I go up to the counter to pay for my hot chocolate. The cashier asks if I want to buy a bag of coffee grinds. She catches me at a bad moment. Instead of smiling and simply replying, “No, thank you,” I dead pan “I hate coffee” deliberately overlooking the irony of our location.
She smiles undaunted and replies instantly “Surely you must have some friends that enjoy coffee.” Not a question. A statement.
I briefly consider spitting out “I don’t have any friends,” but I’m not playing a lone gun for hire. Instead I make my stand on privelidge and scorn. “I don’t socialize with any of those kinds of people.” I draw out the word “those” as if it’s 1961 and no one has marched on Selma, Alabama yet.

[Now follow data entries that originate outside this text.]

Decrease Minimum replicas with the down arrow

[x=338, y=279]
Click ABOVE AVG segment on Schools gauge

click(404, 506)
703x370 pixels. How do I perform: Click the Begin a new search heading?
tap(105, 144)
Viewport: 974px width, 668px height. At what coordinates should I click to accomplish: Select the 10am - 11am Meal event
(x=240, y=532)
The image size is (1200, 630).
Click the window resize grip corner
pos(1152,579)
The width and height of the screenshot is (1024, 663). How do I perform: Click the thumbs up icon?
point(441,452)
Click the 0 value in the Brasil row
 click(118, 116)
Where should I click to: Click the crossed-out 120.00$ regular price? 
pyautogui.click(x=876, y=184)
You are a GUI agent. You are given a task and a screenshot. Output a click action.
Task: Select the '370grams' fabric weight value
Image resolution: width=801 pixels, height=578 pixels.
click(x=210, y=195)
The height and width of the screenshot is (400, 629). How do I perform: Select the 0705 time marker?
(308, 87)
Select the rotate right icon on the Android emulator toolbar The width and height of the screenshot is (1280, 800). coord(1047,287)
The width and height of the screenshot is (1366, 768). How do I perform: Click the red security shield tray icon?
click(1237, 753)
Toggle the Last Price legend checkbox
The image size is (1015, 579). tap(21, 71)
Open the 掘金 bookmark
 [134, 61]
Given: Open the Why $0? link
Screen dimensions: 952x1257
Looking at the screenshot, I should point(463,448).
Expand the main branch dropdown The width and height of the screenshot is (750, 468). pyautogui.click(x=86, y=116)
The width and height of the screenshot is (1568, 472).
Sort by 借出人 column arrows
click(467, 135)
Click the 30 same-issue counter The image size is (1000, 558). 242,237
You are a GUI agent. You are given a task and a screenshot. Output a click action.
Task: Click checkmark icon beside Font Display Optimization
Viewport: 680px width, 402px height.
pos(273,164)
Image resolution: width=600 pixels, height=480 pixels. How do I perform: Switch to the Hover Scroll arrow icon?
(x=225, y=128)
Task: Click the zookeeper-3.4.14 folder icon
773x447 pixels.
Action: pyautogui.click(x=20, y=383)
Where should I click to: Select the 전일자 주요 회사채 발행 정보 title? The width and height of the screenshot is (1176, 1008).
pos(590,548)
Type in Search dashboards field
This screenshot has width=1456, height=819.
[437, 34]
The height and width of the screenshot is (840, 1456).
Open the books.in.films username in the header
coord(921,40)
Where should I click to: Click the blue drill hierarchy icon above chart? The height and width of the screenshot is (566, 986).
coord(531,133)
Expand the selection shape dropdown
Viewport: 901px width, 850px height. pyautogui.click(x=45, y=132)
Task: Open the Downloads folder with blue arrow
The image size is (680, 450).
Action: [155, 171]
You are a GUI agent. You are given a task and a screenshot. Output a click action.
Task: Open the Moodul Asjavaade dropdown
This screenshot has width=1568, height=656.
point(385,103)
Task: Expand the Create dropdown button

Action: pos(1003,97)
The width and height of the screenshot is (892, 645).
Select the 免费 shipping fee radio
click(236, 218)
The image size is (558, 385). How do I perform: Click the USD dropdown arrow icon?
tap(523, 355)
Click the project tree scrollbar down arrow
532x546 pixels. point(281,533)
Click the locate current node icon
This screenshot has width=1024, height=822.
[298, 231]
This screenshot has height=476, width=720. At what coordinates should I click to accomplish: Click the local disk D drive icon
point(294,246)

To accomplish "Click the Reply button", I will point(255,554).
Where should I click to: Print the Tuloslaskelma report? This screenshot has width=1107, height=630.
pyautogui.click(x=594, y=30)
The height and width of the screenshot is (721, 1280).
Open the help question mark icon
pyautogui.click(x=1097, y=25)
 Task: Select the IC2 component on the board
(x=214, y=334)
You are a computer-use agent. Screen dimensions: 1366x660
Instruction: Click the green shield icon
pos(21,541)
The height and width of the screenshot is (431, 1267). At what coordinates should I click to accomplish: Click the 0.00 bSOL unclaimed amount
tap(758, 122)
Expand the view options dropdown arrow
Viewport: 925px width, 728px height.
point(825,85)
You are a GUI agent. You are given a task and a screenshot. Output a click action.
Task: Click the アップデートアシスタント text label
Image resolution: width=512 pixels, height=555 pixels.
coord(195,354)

We lock eyes. She knows no upselling will happen this day, at this transaction, but there’s a pause as if she’s considering another try just to piss me off. I already have a line at the ready. Something inappropriate involving dead puppies. I’m hoping, daring her to go there because I’m already here.
Then she smiles. The damning truth is evident. She’s already won. “That’ll be $3.69 please” she smirks. I curse under my breath as I realize that this game was over long before the coffee grinds gambit.
I squeeze my credit card in despair. I consider taking out the twenty in my wallet just to make her break it. But the truth is clear. I’m the one that’s broken.
“Would you like a receipt?” she chirps. Her finger on the register ready to produce a physical token of my defeat.
“No.” A beat. “Thank you.” I gather up what’s left of my dignity. I shuffle off to get my drink, wondering where the cute cashier is today.